Marco Ventura

-

Giovanni Falcone e Paolo Borsellino, venticinque anni dopo. Cento chili di tritolo a Capaci contro Falcone che si preparava a diventare il Super-procuratore antimafia, già bersagliato da sinistra perché collaborava col governo a guida socialista e aveva accettato di fare il direttore generale al ministero con Claudio Martelli Guardasigilli (quella sinistra che invece lo aveva difeso ai tempi in cui il Csm, Consiglio superiore della magistratura, deliberava contro di lui sulla nomina all’ufficio istruzione di Palermo).

Poi Borsellino, l’amico e collega che non apparteneva ad alcuna conventicola correntizia o di partito ma che dopo Capaci (23 maggio 1992) parlava di sé come di “un morto che cammina” e infatti sarebbe saltato in aria con tutta la scorta in Via d’Amelio, sotto casa della madre, il 19 luglio dello stesso anno.


Che cosa resta di quella stagione di sangue? Resta l’intuizione di Falcone che la chiave in grado di scardinare il bunker mafioso sono i soldi: follow the money. Segui il denaro. Oggi quella scia di banconote non è limitata al Mezzogiorno d’Italia ma porta dritto verso Nord e non è più tanto Cosa Nostra a guidare i balli ma la ‘ndrangheta, mentre la camorra imperversa nel Napoletano.

Resta, anche, la diversità di Falcone. La sua testardaggine nell’opporsi ai processi politici, alla facile scorciatoia che porta ai livelli superiori senza riscontri, senza prove, ma solo per determinazione ideologica. Niente di più lontano dalla sua idea di “magistratura”, quella dell’impegno politico delle toghe. Il magistrato è un servitore dello Stato che indaga cercando riscontri, non mosso da finalità politiche ma dallo “spirito di servizio”. E anche la sua idea di coraggio è una forma di coraggiosa rassegnazione. Lo spirito di servizio è uno status che il magistrato deve onorare perché non può fare diversamente. A costo della vita.
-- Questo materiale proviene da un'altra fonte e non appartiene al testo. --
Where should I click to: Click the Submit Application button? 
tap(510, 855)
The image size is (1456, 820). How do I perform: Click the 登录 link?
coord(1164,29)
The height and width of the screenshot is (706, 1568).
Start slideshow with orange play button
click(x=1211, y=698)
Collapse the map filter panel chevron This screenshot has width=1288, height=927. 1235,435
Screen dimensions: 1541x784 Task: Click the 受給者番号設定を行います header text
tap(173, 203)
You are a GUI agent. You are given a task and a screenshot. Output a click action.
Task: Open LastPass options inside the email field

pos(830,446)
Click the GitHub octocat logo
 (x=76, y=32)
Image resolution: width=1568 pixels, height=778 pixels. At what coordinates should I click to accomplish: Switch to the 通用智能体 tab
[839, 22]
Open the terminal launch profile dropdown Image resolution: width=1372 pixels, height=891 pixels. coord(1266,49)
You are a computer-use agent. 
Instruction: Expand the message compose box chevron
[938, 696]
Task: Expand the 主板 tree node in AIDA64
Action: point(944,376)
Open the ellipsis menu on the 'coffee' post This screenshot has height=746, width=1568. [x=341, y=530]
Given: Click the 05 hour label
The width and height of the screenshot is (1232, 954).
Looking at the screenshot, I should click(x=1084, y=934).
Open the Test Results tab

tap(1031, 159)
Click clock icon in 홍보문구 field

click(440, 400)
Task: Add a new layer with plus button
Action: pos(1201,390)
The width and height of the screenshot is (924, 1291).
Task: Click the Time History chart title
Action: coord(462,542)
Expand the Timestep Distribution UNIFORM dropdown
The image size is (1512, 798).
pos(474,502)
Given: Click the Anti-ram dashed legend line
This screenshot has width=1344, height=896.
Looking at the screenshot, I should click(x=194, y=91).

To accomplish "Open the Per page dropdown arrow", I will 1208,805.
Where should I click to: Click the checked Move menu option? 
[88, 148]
L’eroismo, in fondo, è questo. La vita che ti mette alla prova. E gli uomini veri si rivelano così.

Per questo dobbiamo ancora tantissimo a Falcone e Borsellino, perché il loro esempio vale per chi combatte la mafia ma in generale per tutti coloro che si trovano a svolgere un compito, espletare un dovere, e lo portano a compimento senza deflettere, senza arrendersi. Il magistrato anti-mafia come qualsiasi funzionario dello Stato. Fuori dalle contaminazioni della politica o dalle tentazioni del potere che corrompe. Senza compromessi con la coscienza.

Poi c’è Palermo, ovviamente. E una mentalità che non muore. Mi trovo a Palermo in questo momento, e i tassisti della città ne sanno una più del diavolo, specialmente se dicono di essere (e chissà se poi sono) parenti di boss in carcere da decenni. Come quell’autista che parlandomi definisce “una buffonata” le commemorazioni pubbliche dei 25 anni dalle stragi di Capaci e Via d’Amelio. Che dice di insegnare alla figlia che “chi fa la spia non è figlio di Maria” e si definisce con orgoglio “uomo d’onore” e parla del parente mafioso come di persona che discende da “famiglia educata”.

Il linguaggio della mafia è un linguaggio che risponde a un codice, a suo modo può definirsi etico. Ma la sua è una morale capovolta. I buoni sono cattivi (carabinieri, polizia), i cattivi sono buoni (mafiosi). Il rispetto è la base. Il crimine e l’interesse, la molla che muove tutto.
Falcone e Borsellino, venticinque anni dopo. Il mondo è cambiato, tutto è rimasto com’era. Anche il linguaggio.